夫は一人だった。突然の妻の来訪に驚く様子はない。常に一緒にいるはずの烏の姿は、彼の隣になかった。
露子はさっと座り、頭を深々と下げた。
「突然、申し訳ございません」
それから顔を上げると、背筋をしゃん、と伸ばして俊尚を見つめる。感情の籠らない、死人のような目に若干の恐怖を感じつつも、露子は話を始める。
「俊尚様。どうして帝の元へといらっしゃらないんですか」
俊尚は、やはり何も言わなかった。

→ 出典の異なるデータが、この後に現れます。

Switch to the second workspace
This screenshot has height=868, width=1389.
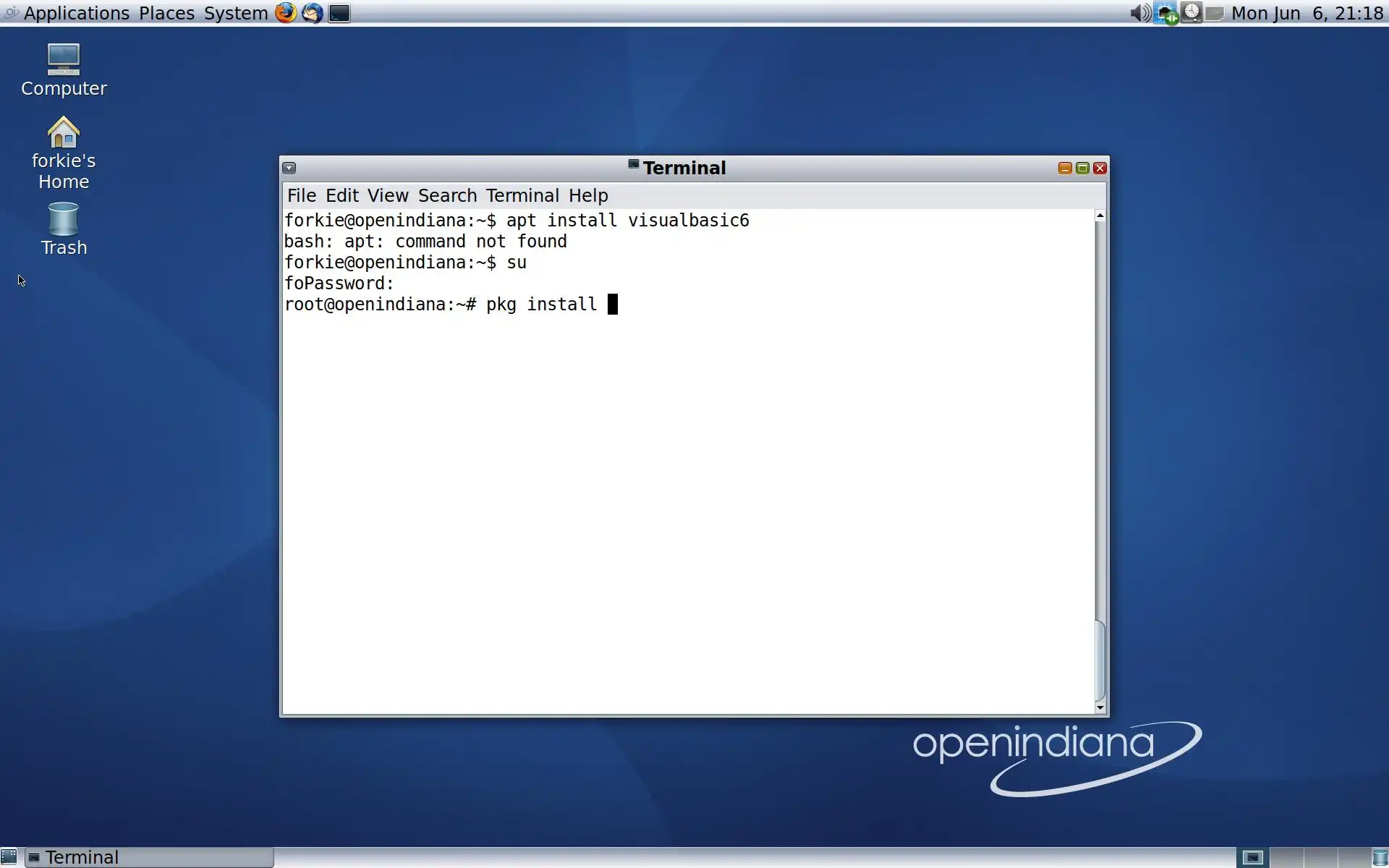[1286, 858]
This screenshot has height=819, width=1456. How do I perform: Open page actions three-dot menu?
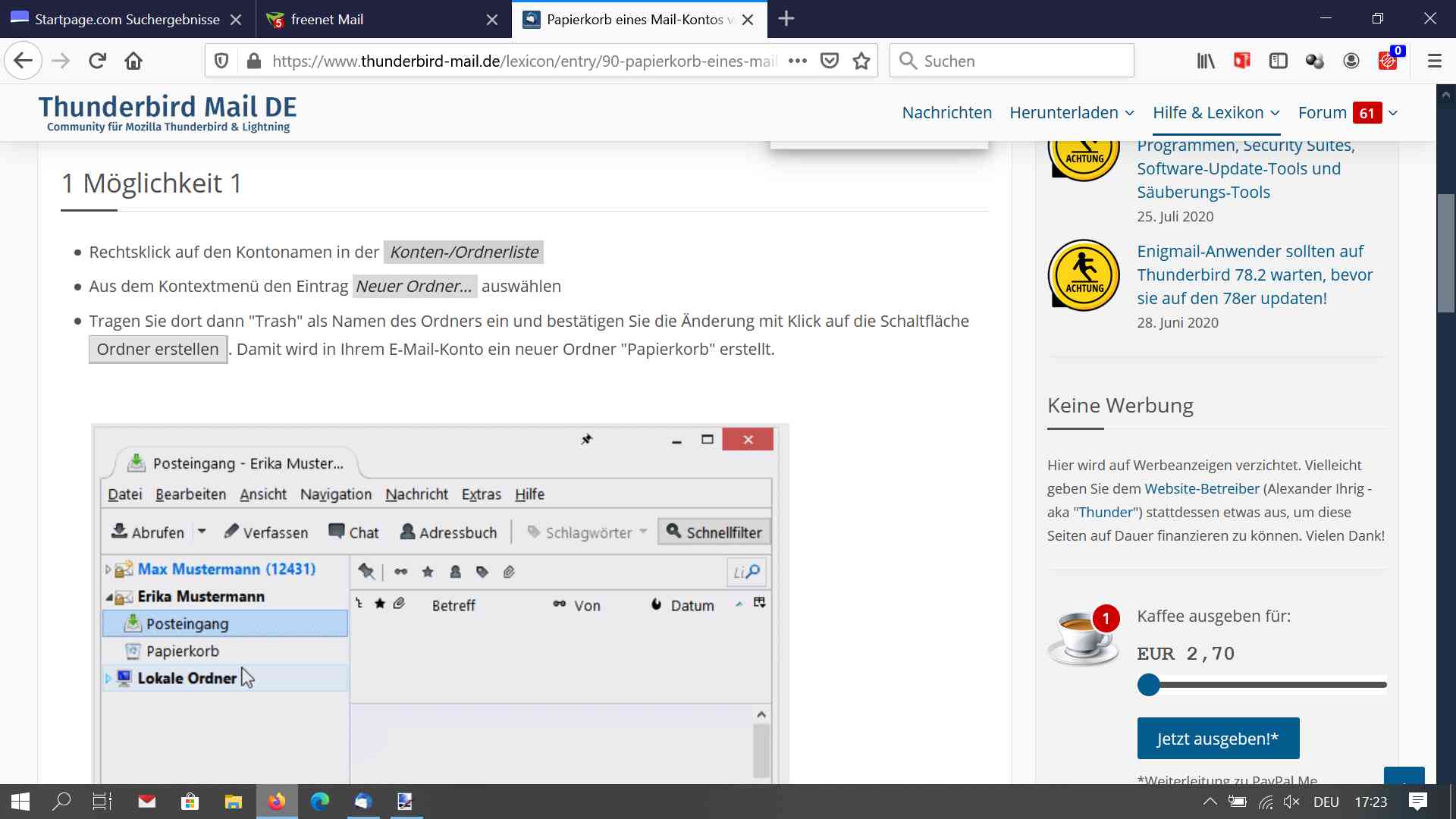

ただじっと露子を見ているだけ……いや、見てすらいないのかもしれない。視界に入っているだけ。そうする必要もないから、視線を外さないだけなのかもしれない。
やがて俊尚は立ち上がり、部屋の奥へと消えていった。入れ違いに烏がどたばたと走ってきて、「奥方様! 俊尚様にもお考えがあると、申し上げましたよね!?」と、強く言った。
いつだって親切で他愛のない話に付き合ってくれる烏の剣幕さに露子は怖気づいてしまう。
「でも!」
「いいですか? あなたが何を仰ろうとも、俊尚様のご意志に変わりはございません!」
露子の意見を聞き入れることもなく、忠実な従者は部屋から出て行った。一人ぽつんと残された露子は、わなわなと震えた。
本当にどうしようもない連中だ! 理由があるというのなら、その事情を簡単にでも話してくれれば、納得して引き下がるというのに、いつまで経ってもだんまりを貫いているから、露子は許せない。
行きよりもどすどすと音を立てて戻ってきて、雨子に「紙! それから墨と筆も!」と命じて、露子は腰を下ろす。
「お文ですか? どなたに?」
露子はにやりと笑った。
自分には力なんてない。けれど多少の伝手はある。文面を考えつつ、露子は筆を滑らせた。